Aqad itu adalah aqad ijarah. Syekh Taqiyuddin an Nabhani mendefinisikan ijarah adalah memanfaatkan jasa sesuatu yang dikontrak. Artinya ada pekerja (ajir) dan ada majikan atau orang yang memanfaatkan jasa pekerja, dengan memberikan ketentuan waktu kerja yang jelas, gaji yang disepakati pekerja dan majikan, dan jenis pekerjaan yang dihalalkan/ diperbolehkan oleh syara'.
Adapun praktek perdagangan manusia (orang) bukan termasuk aqad yang diperbolehkan syariah. Karena rukun ijarah tersebut tidak terpenuhi.
Dengan ketentuan demikian, manusia dalam sistem ekonomi Islam tidak berposisi sebagai barang atau komoditas ekonomi, melainkan sebagai pelaku ekonomi. Inilah syariah Islam yang memuliakan manusia.

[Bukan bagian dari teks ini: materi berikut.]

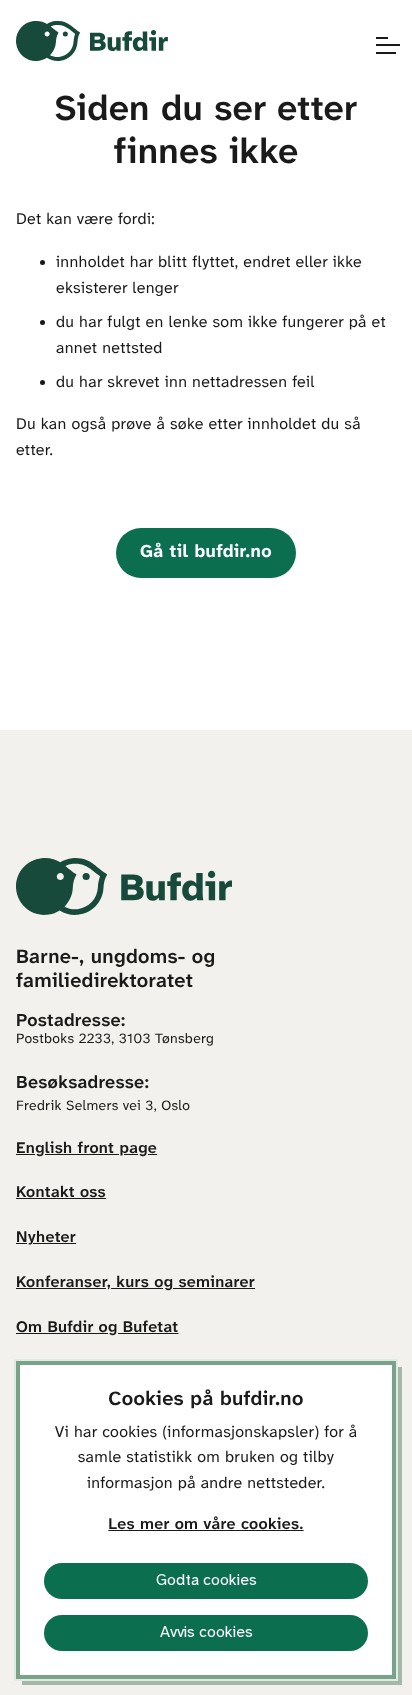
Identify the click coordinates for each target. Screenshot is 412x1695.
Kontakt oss (61, 1193)
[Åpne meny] (378, 45)
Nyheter (46, 1238)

Adapun untuk mewujudkan tujuan dari sistem ekonomi Islam yaitu mensejahterakan per individu rakyat akan bisa direalisasikan jika keseluruhan hukum Islam diterapkan secara kaffah dalam sistem pemerintahan Islam.
Khatimah
Ada orang yang banyak akal dan ada orang yang diakali. Perdagangan manusia salah satu bentuk dari mengakali dan diakali itu, dengan modus ekonomi. Untuk itulah Islam mewajibkan setiap umatnya untuk menuntut ilmu agama sehingga akalnya berjalan sesuai dengan yang diridhai Allah subhaanahu wa ta'ala.
Allah subhanahu wa ta'ala berfirman:
وَلَا تَأْكُلُوْۤا اَمْوَا لَـكُمْ بَيْنَكُمْ بِا لْبَا طِلِ وَتُدْلُوْا بِهَاۤ اِلَى الْحُـکَّامِ لِتَأْکُلُوْا فَرِيْقًا مِّنْ اَمْوَا لِ النَّا سِ بِا لْاِ ثْمِ وَاَ نْـتُمْ تَعْلَمُوْنَ
"Dan janganlah kamu makan harta di antara kamu dengan jalan yang batil dan (janganlah) kamu menyuap dengan harta itu kepada para hakim dengan maksud agar kamu dapat memakan sebagian harta orang lain itu dengan jalan dosa, padahal kamu mengetahui." (QS. Al-Baqarah 2: Ayat 188). Wallahua'lam bis shawab.